Impacto económico y legal
El Ministerio de Trabajo activó el Protocolo de Trabajo en Altas Temperaturas para sectores esenciales: construcción, agricultura y logística. Las empresas deben garantizar pausas frecuentes, hidratación obligatoria y reorganización de turnos. El incumplimiento puede derivar en sanciones bajo el Estatuto de los Trabajadores y la Ley de Prevención de Riesgos Laborales.
Desde el punto de vista hídrico, el Plan Nacional de Sequía 2025–2030, aprobado por el Consejo de Ministros, ya contempla restricciones en 12 cuencas hidrográficas. En Catalunya y Aragón, se han activado limitaciones en el riego agrícola y el uso recreativo del agua.
¿Qué medidas recomienda la Aemet y las autoridades sanitarias?

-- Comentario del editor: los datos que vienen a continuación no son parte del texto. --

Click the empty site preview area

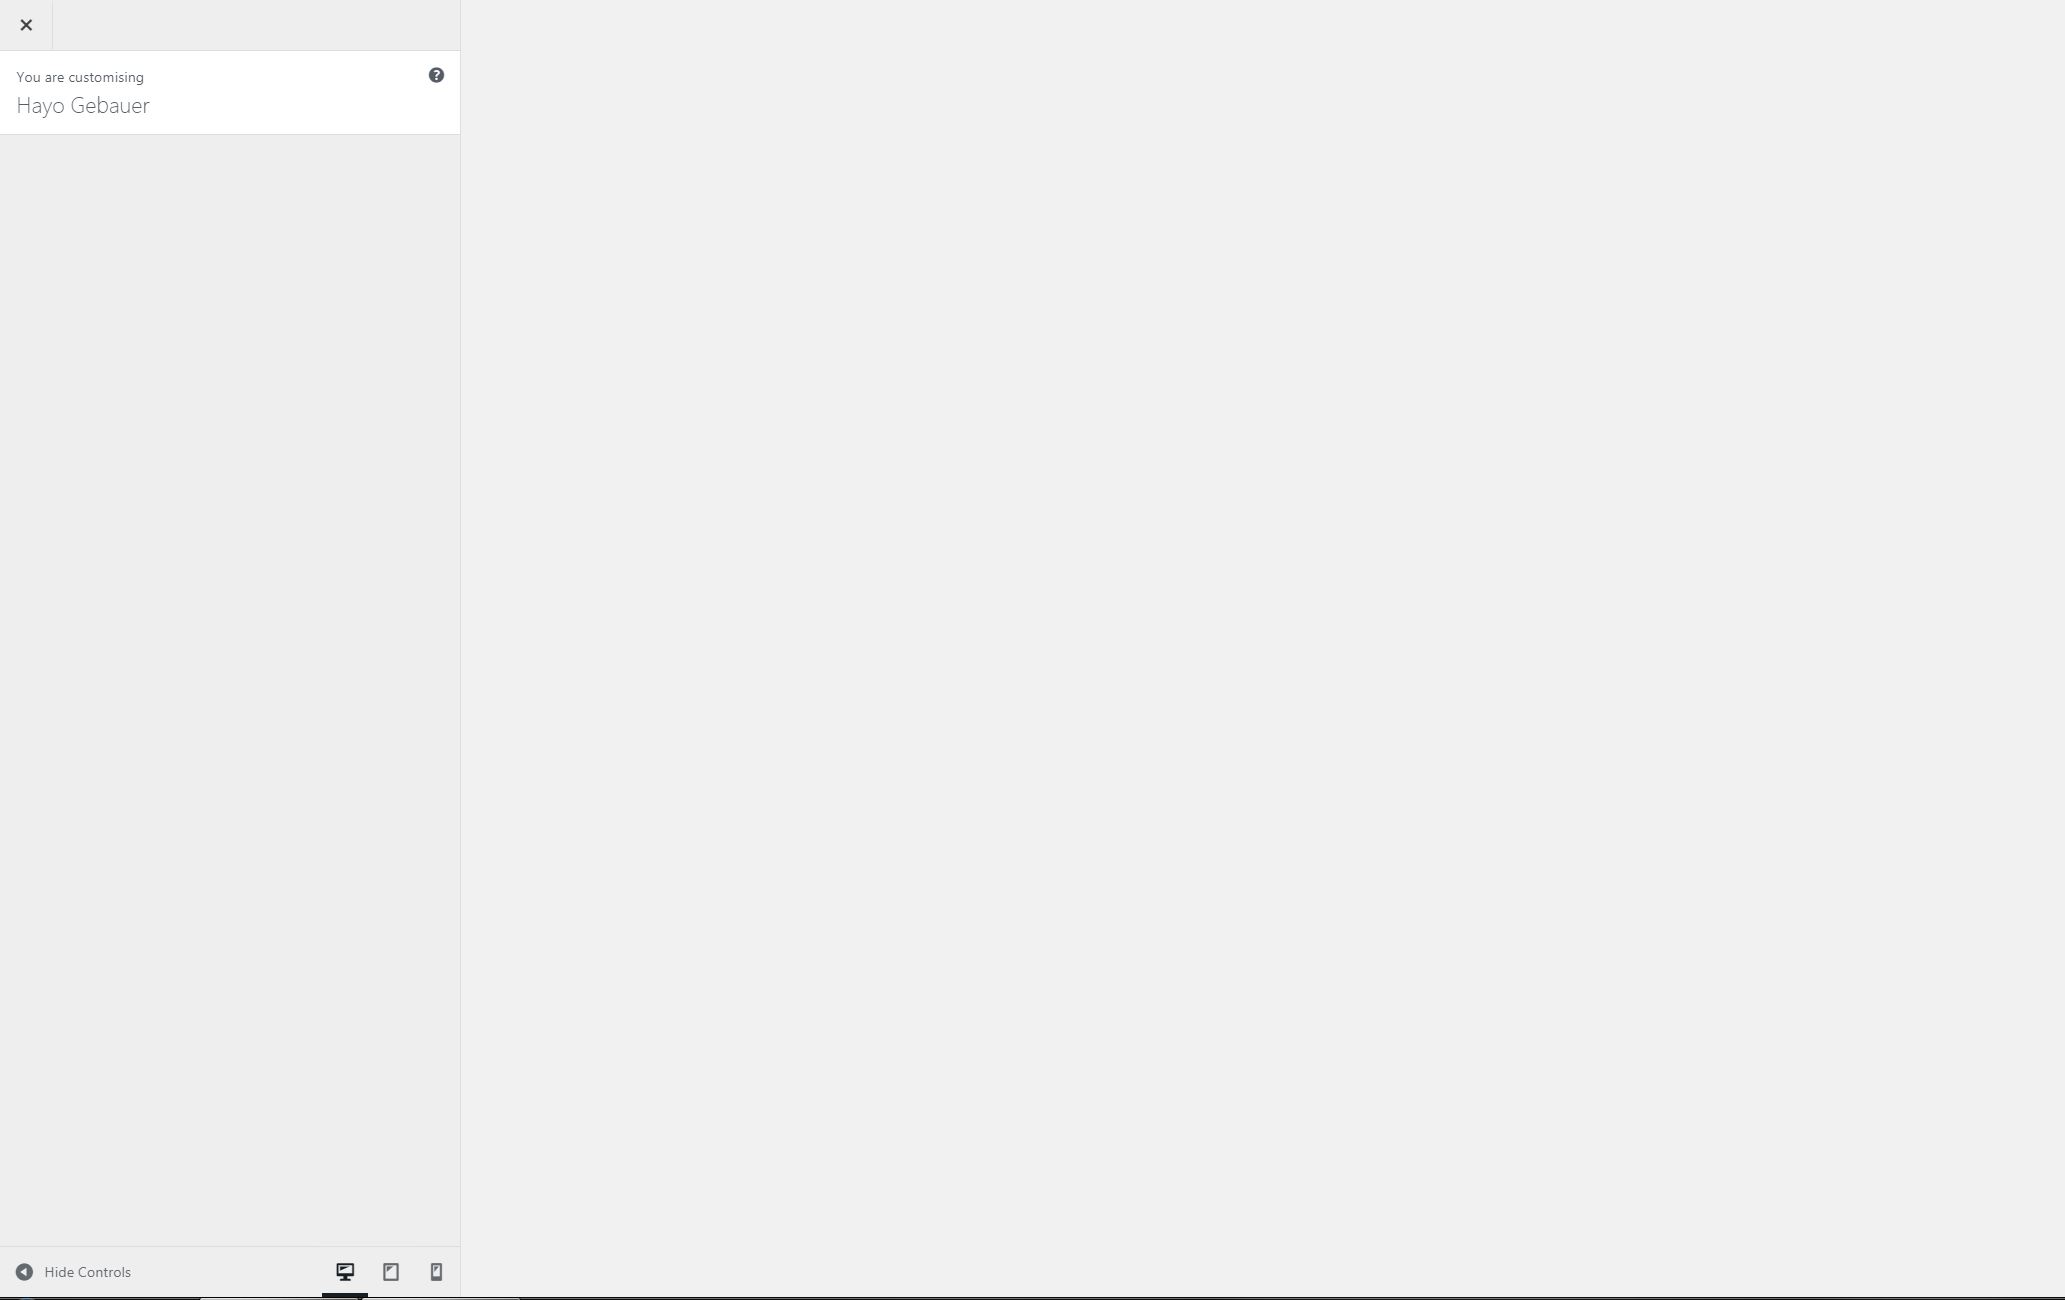(x=1263, y=648)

- Evitar la exposición solar entre las 12:00 y las 19:00
- Beber agua con frecuencia, incluso sin sed
- Usar ropa ligera, transpirable y de colores claros
- Refrescar viviendas con ventilación cruzada y cortinas bajadas
- Revisar diariamente a personas mayores y dependientes
Datos Clave
- La ola de calor 2026 es la más temprana desde 2017
- Se prevé un aumento del 22 % en urgencias por golpe de calor frente a 2025
- El riesgo de incendio alcanza nivel 5 (máximo) en 17 provincias
- La calima reducirá la producción fotovoltaica hasta un 15 % en zonas afectadas
- El Plan Nacional de Adaptación al Cambio Climático exige actualización de protocolos locales antes de julio 2026
El fenómeno no es aislado. Forma parte de una tendencia creciente: desde 2022, España registra 3,2 olas de calor anuales, frente a 1,8 en la década 2000–2010. El cambio climático ya condiciona la planificación urbana, energética y sanitaria. Las próximas semanas serán una prueba de estrés para los sistemas de alerta temprana y la resiliencia territorial.